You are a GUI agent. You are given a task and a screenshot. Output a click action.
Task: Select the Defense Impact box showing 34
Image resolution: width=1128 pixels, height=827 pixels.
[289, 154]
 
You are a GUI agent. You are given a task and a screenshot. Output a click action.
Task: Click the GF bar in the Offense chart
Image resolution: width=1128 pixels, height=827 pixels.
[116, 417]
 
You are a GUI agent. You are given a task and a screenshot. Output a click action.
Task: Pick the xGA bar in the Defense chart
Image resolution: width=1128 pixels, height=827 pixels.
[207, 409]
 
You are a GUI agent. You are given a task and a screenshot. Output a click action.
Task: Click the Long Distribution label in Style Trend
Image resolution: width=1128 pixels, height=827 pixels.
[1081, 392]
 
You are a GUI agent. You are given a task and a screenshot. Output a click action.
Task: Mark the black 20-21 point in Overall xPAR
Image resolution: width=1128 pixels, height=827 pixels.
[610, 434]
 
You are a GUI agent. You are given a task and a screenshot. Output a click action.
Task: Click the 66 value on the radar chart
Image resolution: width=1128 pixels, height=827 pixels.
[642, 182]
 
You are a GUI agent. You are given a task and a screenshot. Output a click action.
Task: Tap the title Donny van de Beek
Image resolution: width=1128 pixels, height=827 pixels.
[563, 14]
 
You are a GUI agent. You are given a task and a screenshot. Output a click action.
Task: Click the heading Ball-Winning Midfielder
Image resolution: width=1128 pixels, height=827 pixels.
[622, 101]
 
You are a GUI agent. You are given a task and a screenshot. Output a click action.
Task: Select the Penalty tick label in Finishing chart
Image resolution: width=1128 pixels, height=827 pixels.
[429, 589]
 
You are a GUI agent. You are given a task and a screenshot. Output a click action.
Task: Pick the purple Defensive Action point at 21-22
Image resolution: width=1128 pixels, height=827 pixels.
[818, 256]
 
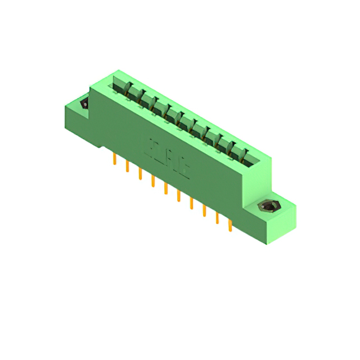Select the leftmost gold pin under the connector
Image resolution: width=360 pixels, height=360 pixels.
tap(115, 160)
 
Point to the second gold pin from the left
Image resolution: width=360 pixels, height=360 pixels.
tap(128, 167)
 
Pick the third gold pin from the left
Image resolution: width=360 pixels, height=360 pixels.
tap(141, 174)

--------------------------------

Pick out every line in the records above that contains the word "from", and copy each of those lines in full.

Point to the second gold pin from the left
Pick the third gold pin from the left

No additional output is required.